▸ Source
Effective weight of soil, based on degree of saturation

Effective weight of soil, based on degree of saturation

(OP)
I'm looking at a retaining wall with a heel on the fill side, the heel aids significantly in sliding and rotation stability, because of the weight of the soil. I've read a number of texts to try and determine to what extent the degree of saturation reduces the effective weight of the soil, but haven't been able to find anything definite.

For a fully saturated soil, some texts mention a buoyant condition, ie, uplift. The second image below may be hypothetical, maybe not, but a saturated condition is shown on one side ... see further notes in next paragraph. At the other end of the scale, for a low degree of saturation, I would suggest that the effective weight of soil increases.

The closes I've gotten so far ... is from a text called "Foundation Design" by Wayne C. Teng, see attached extract. The text mentions that a rainfall event could cause a saturated condition, if there are no drainage measures. It mentions uplift at the surface of sliding and base of the retaining wall. It then states that you should add drainage measures for an economic design. But there is no quantification for the reduced effective soil weight. It does mention flowlines but I'm not really comfortable with extrapolating from these.

So given that I will have a drainage strip and pipe, how could I quantify the effective weight of the soil for a saturated condition.

▸ Dataset

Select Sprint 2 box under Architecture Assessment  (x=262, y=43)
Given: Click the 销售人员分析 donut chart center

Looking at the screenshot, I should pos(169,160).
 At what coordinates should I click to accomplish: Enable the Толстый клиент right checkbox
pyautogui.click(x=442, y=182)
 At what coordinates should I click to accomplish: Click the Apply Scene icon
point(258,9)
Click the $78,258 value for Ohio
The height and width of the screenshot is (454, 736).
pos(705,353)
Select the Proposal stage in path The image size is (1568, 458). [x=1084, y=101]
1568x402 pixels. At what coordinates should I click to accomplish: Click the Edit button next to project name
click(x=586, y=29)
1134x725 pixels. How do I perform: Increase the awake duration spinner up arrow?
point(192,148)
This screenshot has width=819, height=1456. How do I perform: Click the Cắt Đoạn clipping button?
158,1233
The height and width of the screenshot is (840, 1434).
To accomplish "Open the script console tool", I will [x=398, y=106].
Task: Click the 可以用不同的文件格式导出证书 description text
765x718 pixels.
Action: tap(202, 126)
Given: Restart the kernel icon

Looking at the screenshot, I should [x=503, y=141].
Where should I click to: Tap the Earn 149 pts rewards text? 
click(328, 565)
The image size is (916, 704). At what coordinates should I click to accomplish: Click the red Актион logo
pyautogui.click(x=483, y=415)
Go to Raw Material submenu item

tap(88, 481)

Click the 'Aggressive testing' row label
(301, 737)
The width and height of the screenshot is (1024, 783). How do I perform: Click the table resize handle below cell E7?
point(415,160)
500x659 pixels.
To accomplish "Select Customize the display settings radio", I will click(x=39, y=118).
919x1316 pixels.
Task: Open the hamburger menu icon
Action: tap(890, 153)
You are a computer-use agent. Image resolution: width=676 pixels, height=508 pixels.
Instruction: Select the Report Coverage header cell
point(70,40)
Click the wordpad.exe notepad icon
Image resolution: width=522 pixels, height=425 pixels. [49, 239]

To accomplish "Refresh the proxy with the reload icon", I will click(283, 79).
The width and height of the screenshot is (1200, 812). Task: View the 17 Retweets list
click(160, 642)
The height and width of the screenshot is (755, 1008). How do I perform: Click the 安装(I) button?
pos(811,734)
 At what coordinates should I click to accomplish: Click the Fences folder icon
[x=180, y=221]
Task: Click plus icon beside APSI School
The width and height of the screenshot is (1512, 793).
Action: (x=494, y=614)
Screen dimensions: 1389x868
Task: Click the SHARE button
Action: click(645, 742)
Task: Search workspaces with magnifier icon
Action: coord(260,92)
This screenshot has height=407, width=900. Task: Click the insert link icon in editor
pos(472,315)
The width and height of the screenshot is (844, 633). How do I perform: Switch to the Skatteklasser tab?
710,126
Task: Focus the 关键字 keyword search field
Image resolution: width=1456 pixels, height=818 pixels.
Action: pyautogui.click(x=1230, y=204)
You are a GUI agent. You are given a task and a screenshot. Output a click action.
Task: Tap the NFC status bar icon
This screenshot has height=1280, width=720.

▸ What to work on
a. In the post on the effective weight of soil behind a retaining wall, which text came closest to addressing the question?
b. Continue the post on the effective weight of soil behind a retaining wall from its last sentence onward.

▸ Answers for this exercise
a. "Foundation Design" by Wayne C. Teng.

b.
Has anyone done this using flowlines? Or is there a rule of thumb somewhere, with the soil type as a variable.




https://files.engineering.com/getfile.aspx?folder=...

RE: Effective weight of soil, based on degree of saturation

IMHO, you should provide adequate drainage to entirely prevent any hydrostatic surcharge and buoyancy, or if you cannot assure that surcharge and buoyancy will be prevented, then you should design for that possibility, assuming fully saturated soil will occur at the highest expected level and considering that level to generate full hydrostatic pressure, producing full lateral load and buoyancy conditions. I would never attempt to design a retaining wall for partially saturated soils. Soil should be considered as fully dry (for inward rotation design case), and if there is any possibility for saturation, assume that it is fully wet up to the highest expected water level (for outward rotation design case).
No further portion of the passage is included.